**PROBLEM TO WORK ON**:
Tell me how many lines of the entries below include the string "computer", and give only the number.

++++

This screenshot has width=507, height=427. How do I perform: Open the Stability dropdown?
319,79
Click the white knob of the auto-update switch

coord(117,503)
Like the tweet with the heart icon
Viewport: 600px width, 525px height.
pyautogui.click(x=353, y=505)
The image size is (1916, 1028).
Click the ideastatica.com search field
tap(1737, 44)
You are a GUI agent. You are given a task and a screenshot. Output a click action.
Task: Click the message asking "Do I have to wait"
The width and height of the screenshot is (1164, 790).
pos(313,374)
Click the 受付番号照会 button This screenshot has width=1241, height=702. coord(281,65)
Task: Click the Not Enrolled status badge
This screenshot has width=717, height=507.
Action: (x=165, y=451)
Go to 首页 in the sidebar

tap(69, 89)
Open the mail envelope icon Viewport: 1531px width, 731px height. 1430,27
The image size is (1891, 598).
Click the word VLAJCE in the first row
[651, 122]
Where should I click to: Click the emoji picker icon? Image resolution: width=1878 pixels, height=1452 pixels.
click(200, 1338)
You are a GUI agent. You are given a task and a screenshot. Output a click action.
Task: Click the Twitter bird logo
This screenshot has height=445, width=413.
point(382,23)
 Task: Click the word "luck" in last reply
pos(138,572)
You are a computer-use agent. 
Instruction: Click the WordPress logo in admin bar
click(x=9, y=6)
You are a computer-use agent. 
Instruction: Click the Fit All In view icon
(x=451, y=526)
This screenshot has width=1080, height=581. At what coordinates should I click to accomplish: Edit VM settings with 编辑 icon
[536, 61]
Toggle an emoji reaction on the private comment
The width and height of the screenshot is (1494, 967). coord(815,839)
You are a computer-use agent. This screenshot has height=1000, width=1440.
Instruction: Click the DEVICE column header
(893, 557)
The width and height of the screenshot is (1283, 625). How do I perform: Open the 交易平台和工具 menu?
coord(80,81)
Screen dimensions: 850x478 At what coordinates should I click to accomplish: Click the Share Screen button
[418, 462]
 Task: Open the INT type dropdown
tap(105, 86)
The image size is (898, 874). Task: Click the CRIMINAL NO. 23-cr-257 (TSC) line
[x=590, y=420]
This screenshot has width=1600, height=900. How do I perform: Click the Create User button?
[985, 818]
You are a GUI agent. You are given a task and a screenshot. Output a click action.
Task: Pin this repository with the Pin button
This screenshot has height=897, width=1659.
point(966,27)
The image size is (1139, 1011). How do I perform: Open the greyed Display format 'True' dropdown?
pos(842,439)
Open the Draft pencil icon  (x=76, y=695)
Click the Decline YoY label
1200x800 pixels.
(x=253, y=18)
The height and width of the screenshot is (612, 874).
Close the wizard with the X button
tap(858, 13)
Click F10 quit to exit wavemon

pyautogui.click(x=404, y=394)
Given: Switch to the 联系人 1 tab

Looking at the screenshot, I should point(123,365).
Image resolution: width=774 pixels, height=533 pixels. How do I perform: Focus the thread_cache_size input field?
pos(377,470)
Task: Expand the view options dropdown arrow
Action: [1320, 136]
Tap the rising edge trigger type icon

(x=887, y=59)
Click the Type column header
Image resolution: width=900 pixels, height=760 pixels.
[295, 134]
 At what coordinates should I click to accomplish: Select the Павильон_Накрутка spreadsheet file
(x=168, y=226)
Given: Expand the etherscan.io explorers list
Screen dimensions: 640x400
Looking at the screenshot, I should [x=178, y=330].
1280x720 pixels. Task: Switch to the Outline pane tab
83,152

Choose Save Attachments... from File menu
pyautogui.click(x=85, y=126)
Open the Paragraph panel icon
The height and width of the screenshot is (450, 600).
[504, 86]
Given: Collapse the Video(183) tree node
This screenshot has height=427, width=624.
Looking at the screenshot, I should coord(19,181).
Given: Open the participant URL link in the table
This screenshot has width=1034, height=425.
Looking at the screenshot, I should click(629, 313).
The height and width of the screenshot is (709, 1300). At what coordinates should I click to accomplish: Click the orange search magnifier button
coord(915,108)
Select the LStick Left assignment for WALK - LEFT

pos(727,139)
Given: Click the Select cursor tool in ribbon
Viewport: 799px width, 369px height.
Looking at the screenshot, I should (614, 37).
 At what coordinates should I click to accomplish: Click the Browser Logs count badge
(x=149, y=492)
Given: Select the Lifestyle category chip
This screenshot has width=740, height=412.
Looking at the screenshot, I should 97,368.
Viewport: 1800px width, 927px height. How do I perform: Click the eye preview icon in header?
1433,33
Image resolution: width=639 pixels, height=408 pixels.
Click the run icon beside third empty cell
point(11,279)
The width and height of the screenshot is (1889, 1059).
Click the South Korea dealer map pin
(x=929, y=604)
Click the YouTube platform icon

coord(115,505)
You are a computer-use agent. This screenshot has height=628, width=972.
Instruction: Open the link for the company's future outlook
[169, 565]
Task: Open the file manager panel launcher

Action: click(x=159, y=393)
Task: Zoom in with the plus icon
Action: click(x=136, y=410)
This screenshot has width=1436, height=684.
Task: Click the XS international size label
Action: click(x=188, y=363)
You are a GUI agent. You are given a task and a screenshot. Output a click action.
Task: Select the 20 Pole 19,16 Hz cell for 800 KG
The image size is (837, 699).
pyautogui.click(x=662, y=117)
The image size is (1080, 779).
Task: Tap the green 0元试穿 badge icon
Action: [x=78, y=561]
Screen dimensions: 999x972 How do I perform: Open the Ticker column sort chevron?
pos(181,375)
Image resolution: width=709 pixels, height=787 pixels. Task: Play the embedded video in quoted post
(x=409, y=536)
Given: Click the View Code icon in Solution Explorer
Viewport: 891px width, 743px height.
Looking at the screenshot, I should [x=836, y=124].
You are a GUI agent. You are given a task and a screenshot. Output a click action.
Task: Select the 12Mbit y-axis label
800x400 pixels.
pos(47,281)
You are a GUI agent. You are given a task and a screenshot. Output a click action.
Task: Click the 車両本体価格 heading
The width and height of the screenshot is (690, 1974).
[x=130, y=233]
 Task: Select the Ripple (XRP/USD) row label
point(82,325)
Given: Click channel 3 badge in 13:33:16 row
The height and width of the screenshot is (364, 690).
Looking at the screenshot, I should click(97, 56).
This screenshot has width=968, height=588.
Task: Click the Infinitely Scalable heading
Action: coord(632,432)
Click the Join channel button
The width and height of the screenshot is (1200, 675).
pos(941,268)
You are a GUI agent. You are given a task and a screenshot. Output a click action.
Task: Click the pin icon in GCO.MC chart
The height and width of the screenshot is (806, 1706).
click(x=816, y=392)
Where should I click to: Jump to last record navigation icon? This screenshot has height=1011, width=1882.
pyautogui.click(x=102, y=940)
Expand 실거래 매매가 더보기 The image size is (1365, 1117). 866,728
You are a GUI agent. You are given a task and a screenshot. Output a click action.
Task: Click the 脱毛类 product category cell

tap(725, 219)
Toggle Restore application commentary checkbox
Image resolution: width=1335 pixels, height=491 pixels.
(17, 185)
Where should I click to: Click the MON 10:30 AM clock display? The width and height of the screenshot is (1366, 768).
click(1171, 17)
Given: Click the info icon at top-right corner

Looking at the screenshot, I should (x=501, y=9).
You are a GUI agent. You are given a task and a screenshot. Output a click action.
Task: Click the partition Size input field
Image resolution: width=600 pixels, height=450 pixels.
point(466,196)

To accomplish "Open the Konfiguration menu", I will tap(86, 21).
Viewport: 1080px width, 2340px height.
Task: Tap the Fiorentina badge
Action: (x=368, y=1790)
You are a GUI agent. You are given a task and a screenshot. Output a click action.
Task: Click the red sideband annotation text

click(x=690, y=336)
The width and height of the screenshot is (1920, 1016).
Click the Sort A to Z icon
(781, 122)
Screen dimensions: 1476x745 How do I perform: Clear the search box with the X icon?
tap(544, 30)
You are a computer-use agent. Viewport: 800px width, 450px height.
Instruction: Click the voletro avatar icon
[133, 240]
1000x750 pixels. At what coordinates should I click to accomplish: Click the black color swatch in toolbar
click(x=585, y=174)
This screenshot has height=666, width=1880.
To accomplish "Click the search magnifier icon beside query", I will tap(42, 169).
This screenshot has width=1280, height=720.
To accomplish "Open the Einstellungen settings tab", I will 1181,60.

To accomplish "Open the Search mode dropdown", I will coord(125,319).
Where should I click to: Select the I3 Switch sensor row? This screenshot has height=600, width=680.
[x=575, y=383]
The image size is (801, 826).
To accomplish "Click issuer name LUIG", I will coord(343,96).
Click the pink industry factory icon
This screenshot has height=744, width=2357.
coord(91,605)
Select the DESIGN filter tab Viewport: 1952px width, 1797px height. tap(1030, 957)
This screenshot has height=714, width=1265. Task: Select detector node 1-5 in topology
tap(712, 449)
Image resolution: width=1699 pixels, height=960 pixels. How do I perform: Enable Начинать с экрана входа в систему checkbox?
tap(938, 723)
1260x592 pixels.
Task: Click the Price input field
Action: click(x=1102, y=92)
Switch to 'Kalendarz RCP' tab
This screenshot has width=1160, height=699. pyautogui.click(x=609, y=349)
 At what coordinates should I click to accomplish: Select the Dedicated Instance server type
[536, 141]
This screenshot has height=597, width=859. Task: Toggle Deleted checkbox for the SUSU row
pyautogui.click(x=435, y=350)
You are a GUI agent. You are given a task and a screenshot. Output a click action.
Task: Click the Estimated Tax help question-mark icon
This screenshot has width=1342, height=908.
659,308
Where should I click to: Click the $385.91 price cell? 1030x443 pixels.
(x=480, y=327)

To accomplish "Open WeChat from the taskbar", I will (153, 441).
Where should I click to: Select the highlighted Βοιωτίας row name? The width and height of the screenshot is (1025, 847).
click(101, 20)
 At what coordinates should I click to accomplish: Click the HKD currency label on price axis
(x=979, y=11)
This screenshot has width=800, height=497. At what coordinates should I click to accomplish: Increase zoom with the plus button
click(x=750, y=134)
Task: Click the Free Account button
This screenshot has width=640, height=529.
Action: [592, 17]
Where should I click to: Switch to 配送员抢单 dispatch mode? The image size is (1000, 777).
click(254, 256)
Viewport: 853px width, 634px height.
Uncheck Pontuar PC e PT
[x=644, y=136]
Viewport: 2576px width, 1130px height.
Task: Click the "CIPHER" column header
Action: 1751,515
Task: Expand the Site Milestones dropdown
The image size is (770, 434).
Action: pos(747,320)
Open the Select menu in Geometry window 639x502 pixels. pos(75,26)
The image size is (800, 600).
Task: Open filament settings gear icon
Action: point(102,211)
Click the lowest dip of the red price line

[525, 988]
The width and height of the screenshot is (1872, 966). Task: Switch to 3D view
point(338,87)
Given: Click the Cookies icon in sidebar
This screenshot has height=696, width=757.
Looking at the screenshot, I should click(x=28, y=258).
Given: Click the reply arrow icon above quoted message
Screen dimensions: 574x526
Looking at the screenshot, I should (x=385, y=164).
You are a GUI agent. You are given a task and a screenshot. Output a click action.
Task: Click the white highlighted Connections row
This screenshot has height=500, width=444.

++++

**SOLUTION**:
5